Sustainability — this is a key to preventing, and hopefully in the longer term eradicating fast fashion production. The truth is we need clothes, but not at the cost of losing our society and ecosystem. Sustainable fashion wear guarantees that this problem will cease. But what does it mean to be sustainable and what stores offer sustainable clothing? According to McGill University, sustainability means meeting our own needs without compromising the ability of future generations to meet their own needs.
As a consumer, you carry a certain responsibility each time that you purchase an item of clothing. And by purchasing clothing made out of sustainable material, you have not only become an informed consumer but you are also warranting the futures of the next generations to come. That being said, fast fashion corporations such as Shein carry an equal amount of responsibility in ensuring ethicality towards its consumers and the environment. Additionally, these companies should be held accountable for the mass amounts of carbon emissions released into the environment and the increase in pollution that they have contributed. That way, we will all be one step closer to achieving a fast fashion-free world.
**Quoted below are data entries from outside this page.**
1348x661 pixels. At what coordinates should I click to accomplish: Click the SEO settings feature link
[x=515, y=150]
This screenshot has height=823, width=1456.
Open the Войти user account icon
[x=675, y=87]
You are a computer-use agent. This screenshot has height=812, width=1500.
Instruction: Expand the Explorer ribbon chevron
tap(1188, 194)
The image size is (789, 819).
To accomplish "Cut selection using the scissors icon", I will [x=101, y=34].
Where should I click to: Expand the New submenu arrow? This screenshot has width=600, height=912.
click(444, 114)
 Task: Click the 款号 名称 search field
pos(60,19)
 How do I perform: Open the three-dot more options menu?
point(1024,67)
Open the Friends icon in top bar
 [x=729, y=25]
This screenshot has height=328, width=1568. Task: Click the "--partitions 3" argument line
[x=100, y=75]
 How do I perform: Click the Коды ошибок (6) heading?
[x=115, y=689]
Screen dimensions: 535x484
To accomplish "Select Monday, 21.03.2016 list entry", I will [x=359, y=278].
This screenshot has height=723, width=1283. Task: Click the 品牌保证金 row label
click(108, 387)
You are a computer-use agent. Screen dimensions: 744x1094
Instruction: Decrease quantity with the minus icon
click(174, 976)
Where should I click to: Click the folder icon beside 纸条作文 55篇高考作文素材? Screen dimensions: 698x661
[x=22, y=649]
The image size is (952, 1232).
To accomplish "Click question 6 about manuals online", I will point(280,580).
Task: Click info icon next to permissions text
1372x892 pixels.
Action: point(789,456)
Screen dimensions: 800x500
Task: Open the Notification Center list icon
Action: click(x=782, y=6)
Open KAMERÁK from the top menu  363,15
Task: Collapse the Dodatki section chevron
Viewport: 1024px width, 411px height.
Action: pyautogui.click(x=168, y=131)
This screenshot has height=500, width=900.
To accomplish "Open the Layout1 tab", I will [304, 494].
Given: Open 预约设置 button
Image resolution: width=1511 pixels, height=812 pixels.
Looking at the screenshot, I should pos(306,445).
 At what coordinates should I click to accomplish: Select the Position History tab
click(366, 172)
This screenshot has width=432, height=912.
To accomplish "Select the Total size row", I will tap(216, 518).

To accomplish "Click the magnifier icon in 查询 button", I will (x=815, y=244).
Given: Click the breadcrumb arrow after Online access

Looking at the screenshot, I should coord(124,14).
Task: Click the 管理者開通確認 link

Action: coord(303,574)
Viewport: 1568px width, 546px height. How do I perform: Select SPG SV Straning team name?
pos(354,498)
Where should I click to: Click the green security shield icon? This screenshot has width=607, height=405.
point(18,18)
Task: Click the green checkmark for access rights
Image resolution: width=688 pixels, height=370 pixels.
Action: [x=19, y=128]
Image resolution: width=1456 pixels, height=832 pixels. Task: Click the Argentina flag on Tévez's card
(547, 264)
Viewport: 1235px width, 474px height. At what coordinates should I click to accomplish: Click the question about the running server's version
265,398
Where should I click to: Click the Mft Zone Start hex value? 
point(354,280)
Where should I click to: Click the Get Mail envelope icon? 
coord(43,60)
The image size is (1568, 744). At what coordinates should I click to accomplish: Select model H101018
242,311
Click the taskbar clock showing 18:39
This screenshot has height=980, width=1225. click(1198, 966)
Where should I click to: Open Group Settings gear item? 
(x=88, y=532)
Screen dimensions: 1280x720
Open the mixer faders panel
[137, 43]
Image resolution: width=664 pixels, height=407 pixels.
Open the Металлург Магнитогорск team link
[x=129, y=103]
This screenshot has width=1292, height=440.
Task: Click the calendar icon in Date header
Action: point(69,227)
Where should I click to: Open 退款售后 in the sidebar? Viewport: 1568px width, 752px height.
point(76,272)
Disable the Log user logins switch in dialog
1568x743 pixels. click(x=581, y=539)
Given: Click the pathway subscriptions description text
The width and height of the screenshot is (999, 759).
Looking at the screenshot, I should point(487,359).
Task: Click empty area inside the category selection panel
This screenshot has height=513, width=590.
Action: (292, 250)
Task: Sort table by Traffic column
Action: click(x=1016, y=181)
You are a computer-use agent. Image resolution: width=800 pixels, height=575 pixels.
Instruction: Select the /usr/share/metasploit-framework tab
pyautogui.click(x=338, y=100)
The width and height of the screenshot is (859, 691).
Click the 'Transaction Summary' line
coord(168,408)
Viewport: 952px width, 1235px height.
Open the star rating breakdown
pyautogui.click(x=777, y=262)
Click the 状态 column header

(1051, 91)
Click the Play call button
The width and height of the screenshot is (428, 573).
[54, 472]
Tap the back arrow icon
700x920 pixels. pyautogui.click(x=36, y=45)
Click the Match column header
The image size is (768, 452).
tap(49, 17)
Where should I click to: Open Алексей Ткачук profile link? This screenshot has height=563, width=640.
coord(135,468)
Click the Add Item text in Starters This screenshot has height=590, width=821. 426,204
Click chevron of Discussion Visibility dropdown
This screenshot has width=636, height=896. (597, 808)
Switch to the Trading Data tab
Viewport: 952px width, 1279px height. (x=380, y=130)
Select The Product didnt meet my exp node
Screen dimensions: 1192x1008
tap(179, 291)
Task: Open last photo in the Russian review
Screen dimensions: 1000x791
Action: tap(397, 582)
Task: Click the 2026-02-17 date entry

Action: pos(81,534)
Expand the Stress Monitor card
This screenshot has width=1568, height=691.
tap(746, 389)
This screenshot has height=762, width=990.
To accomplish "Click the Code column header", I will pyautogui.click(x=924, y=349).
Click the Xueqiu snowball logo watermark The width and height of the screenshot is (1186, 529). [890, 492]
Azura Bay, EarthHero, Fox Holt, Our Commonplace, and Made Trade are just some of the many sustainable fashion stores worldwide that you can easily make a shift to from a generic fast fashion brand in order to support sustainable shopping. Remember when I mentioned that fast fashion brands are generally more affordable? Well so are these brands! The only difference is that they keep the consumers informed through weekly newsletters, business transparency, use of ethical labor practices, and sustainable fabrics and materials. Clothes most certainly have powers. But with great power comes great responsibility. And as a consumer, the choice is up to you. So what will it be? Buy from Shein and reap the consequences of fast fashion or shop from sustainable brands and help the world prosper?